В человеке, если он чем-то руководит, если у него имеется капитал, какое-то странное ко мне отношение прорезалось – я вдруг обнаружил, что очень богатые люди меня не зовут, я не в их вкусе. Им подавай знакомых артистов...
– ...Диму Билана...
– ...да. Все какое-то примитивное такое, поющее. Цыпочки, ножечки, ручечки (я и сам с удовольствием смотрю на поющих девочек). Все как-то упростилось, по-моему. Прекрасно понимаю, что к чему, и мне не обидно говорить о том, что сейчас происходит, но за смысл публика платить не согласна. Нет его – и не надо, черт с ним, и автор, разумеется, ничего за него не получает.
Такое ощущение, что сейчас все что-то очень изматывающее делают, поэтому хотят быстро-быстро отдохнуть, освободиться. Я помню время, когда делали нечто необременительное, такое, после чего не надо было отдыхать. Теперь все устают... "Михал Михалыч, – говорят, – да не надо об этом думать". Поэтому я тоже перестал их снабжать смыслом, и все-таки хочется, если уж говорить, то поумнее немножко... Мне кажется, тут можно найти удачное соединение, но я очень боюсь, что сегодняшняя жизнь, когда мы смотрим на настоящую войну и воспринимаем ее, как художественный фильм, заставит в искусстве искать беззаботности...
Не знаю, как для тебя, а для меня, например, и в развлечении должен быть смысл. Когда ты приглашаешь людей на интервью, тебе же хочется, чтобы он был. Вот и читатели, всматриваясь в мои ответы, пытаются его уловить, и я хочу дать им что-то толковое...
Увы, смысл сейчас оказался в резервации. Мы как-то прячемся в свою раковину, а где потом окажемся? Впрочем, мне не хочется никого поучать. Думаю, это явление, связанное с переизбытком крови и выстрелов, поэтому крен наметился в развлечения. Ввиду того, что жизнь стала слишком сурова, в искусстве все хотят отдохнуть, выехать как бы за город... В мозгу молоточком стучит: "Выключи, выключи... Мы расслабляемся. Пусть они приедут, рассмешат... Давайте расслабляться".
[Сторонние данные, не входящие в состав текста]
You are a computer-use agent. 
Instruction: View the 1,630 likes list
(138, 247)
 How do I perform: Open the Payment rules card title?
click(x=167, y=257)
– Одно дело смотреть ужасы по телевидению, а другое – когда они происходят с тобой. Помню, лет пять назад мы смотрели с Львом Дуровым новости, и вдруг диктор сообщил, что у Михаила Жванецкого угнали "мерседес", а его самого избили. Дурову стало плохо, в сердцах он сказал: "Ну нельзя в России ездить на "мерседесе"!". Когда произошло нападение, у вас возникла такая же мысль?
– Дима, я инженер и всю жизнь мечтал ездить на "мерседесе" – для меня это воплощение прекрасной машины. (Эмоционально). Какого же хрена? Я что, недостоин этой марки? Или все-таки достоин? На чем ездить в России? Не хочешь, чтобы завидовали? Значит, никогда не ложись в постель с красивой женщиной, а я всю жизнь мечтал о красивой женщине, мечтал об этой машине. Мечтал, добился, и тут же получил по мозгам... (Пауза). Ну ничего, я это пережил.
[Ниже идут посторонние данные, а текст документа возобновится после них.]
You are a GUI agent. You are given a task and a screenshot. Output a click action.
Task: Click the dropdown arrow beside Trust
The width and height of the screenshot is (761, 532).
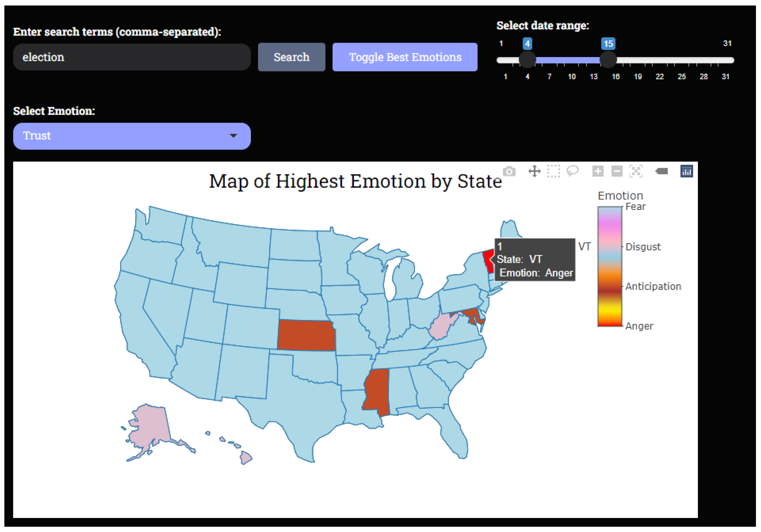tap(233, 136)
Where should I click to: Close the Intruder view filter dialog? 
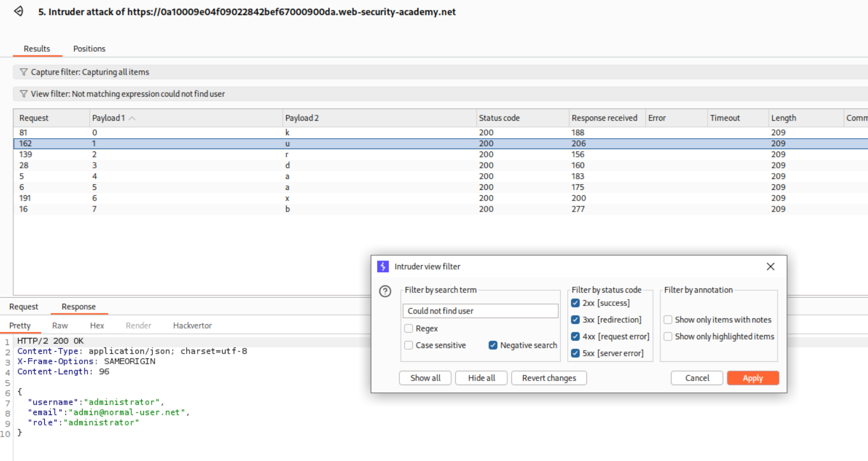pos(770,266)
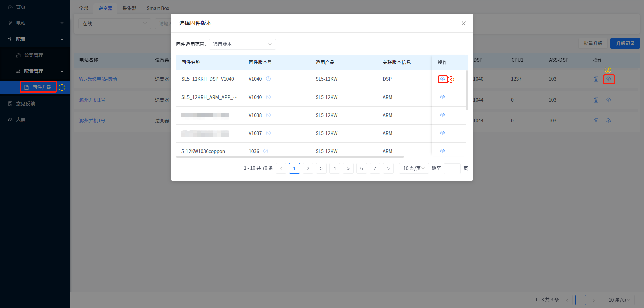Go to page 2 in firmware list
The image size is (644, 308).
[x=308, y=168]
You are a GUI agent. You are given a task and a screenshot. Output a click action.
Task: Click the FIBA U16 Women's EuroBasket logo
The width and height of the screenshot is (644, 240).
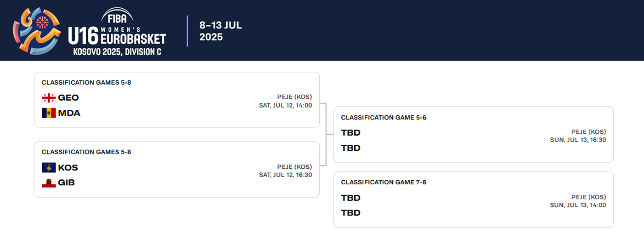[90, 31]
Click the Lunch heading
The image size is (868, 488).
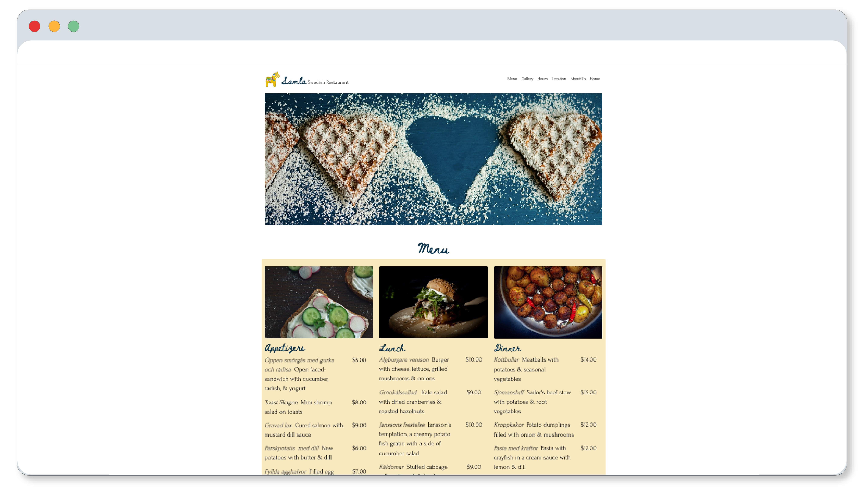(x=392, y=348)
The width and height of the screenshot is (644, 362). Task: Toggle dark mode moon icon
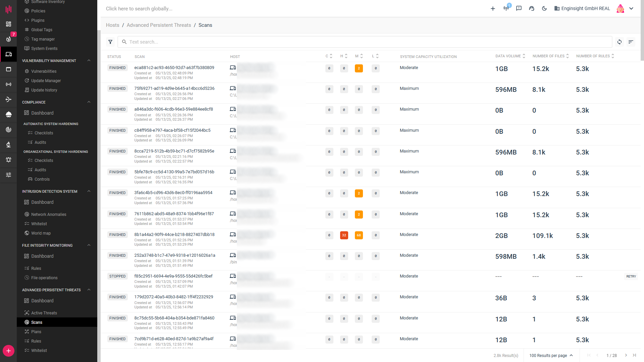click(x=544, y=9)
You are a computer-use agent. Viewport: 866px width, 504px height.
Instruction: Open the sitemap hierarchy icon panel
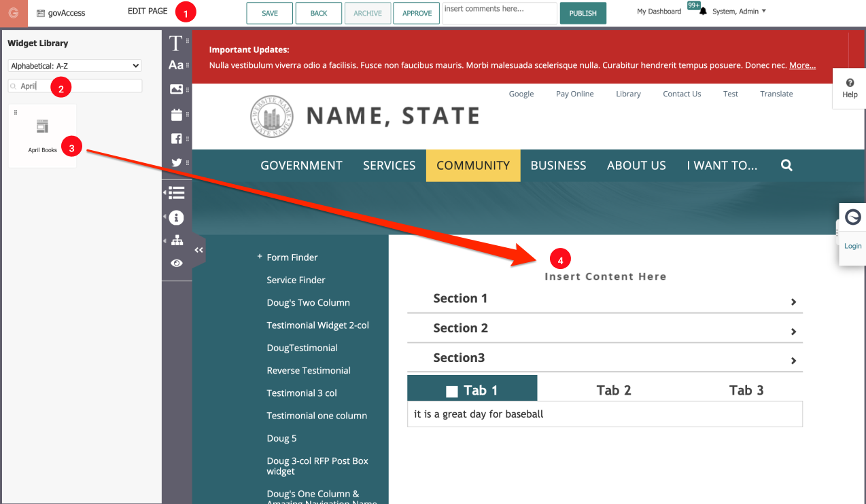click(177, 240)
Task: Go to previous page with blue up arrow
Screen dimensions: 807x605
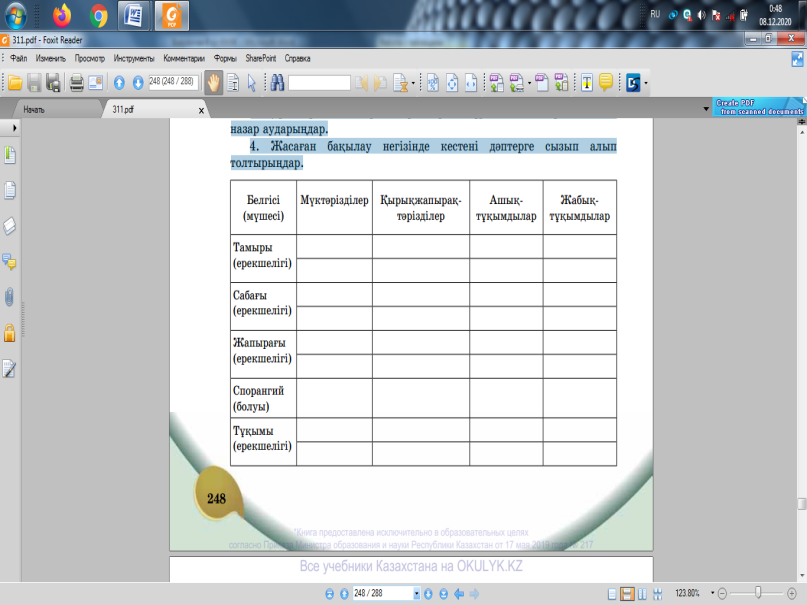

(Эмоционально). Что значит не высовывайся? Ради чего? Раньше у меня были "жигули", и вот, наконец, появилась машина, о которой мечтал. Не дали поездить? Ничего страшного: следующий за мной едет уже на "роллс-ройсе", тот, что за ним, – на "бентли"... Чем дальше по времени и чем дальше от меня по расстоянию, тем лучше автомобили.
– Вам не казалось, что это происходит не с вами?
– Нет, со мной – я это чувствовал.
– Одно время писали, что ваш джип нашли и вернули, что Путин распорядился...
– (Перебивает). Разыскали в одной из закавказских республик – это мне министр внутренних дел сказал, – но в таком высоком гараже! Он сообщил: "Наши даже сфотографировали эту машину, но до выборов лучше ее не трогать". Ну а куда она после выборов делась, я, если честно, не знаю.
"Комсомолка" написала, что джип нашли. Ну кто против? Миша Леонтьев, которого сейчас лишили возможности въезжать в Украину, даже сказал (не мне, а кому-то): "Конечно, будь я Жванецким, и мне бы машину вернули". (У него тоже угнали авто). Один я, как очевидец, заявляю, что "мерседеса" своего так и не увидел, но кому теперь буду жаловаться, если газеты сообщили, что полный порядок? То есть разыскали этот джип точно, а вот кому вернули, сказать не могу.
Путин сказал: "Приходите со мной тренироваться. В Кремль…"
– Говорят, даже Путин интересовался у вас судьбой угнанного автомобиля?
– Это было в Кремле, на вручении Государственной премии. Когда я принимал из рук президента награду, он вдруг спросил: "Машину нашли?". Потом в журнале "BOSS" появилась фотография, где я стою перед Путиным полусогнутый. Ну прям прогнулся перед начальством!
– Это что же, рефлекс?
– Нет, просто президент спросил шепотом, а я плохо слышу – от всех динамиков слух у меня ослаб. Вот тебя слышу хорошо – ты говоришь громко...
– Я просто в Высшей школе КГБ не учился, не знаю, как надо правильно...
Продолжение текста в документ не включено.